What does a Condo Association Insurance Policy cover?

  • Bare walls - coverage for the common elements, usually excludes property within the unit such as interior walls, permanently installed appliances, fixtures, finishings, floors and ceilings
  • Single entity - coverage for the common elements, usually includes initially installed property in accordance with the association's original plans and specifications
  • All in - coverage for the common elements, plus initially installed property, plus improvements and betterments made at the expense of the unit owner

Condo Association Insurance - Workers Compensation

Workers' compensation: Unless the condo association employs four or more employees, workers' compensation is not legally required by the HOA or Condo Association. However, many condo associations which do not employ four or more people still purchase a "minimum premium insurance policy." The purpose of the minimum premium insurance policy is to provide stop-gap protection in the event an uninsured worker is injured on condo association premises. The benefit of workers' compensation is that it is the exclusive remedy for injured workers, meaning they cannot sue, but are entitled to a legally stipulated schedule of benefits to compensate them for their injuries. This should again be addressed in the declaration of condominium association.

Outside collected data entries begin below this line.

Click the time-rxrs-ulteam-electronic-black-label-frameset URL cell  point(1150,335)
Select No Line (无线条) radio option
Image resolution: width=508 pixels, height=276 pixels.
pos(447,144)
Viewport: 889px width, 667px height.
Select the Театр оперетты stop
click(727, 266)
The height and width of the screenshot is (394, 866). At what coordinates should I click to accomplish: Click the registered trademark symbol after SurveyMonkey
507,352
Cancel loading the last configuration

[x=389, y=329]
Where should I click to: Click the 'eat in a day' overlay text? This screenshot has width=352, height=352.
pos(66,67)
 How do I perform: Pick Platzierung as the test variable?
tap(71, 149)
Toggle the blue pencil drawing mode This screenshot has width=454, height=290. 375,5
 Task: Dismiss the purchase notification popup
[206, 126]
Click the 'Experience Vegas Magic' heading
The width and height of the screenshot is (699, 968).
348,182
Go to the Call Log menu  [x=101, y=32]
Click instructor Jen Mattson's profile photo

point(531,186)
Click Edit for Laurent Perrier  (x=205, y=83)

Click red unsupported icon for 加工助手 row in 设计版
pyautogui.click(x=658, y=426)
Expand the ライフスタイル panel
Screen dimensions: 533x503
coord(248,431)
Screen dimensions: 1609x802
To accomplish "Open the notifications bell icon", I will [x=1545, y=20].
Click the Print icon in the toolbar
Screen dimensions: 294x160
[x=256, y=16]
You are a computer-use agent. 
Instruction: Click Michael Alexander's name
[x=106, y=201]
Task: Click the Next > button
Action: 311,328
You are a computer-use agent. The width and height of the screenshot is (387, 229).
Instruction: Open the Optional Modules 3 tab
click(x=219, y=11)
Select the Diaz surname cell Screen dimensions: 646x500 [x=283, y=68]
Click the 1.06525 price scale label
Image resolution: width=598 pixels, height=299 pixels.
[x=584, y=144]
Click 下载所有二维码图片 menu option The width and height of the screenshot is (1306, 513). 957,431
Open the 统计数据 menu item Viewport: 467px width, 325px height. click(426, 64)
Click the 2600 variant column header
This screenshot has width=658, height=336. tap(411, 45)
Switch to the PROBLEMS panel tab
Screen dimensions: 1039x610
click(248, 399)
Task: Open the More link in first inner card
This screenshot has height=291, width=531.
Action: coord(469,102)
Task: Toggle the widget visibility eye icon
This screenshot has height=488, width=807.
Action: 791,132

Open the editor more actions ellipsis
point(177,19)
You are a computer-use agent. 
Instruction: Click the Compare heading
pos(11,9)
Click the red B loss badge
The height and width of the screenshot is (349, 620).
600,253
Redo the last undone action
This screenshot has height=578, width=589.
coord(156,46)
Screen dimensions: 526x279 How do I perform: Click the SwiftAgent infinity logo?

Condo Association Insurance - E&O for Condo Board Liability

Directors and officers liability insurance: Usually called D&O insurance or E&O (errors and omissions) insurance, this is one of the most important policies for the condo association or HOA. The purpose of the D&O policy is to provide coverage in a defense (a lawyer) if a suit is brought against the condoassociation (other than for personal injury) or its condo board directors. I do not believe anyone in her right mind would serve on a condo association board or HOA board that did not have D&O coverage, and I strongly believe it should be mandated through the declaration of condominium, not a permissive decision to be made from time to time by the condo board of directors or property manager.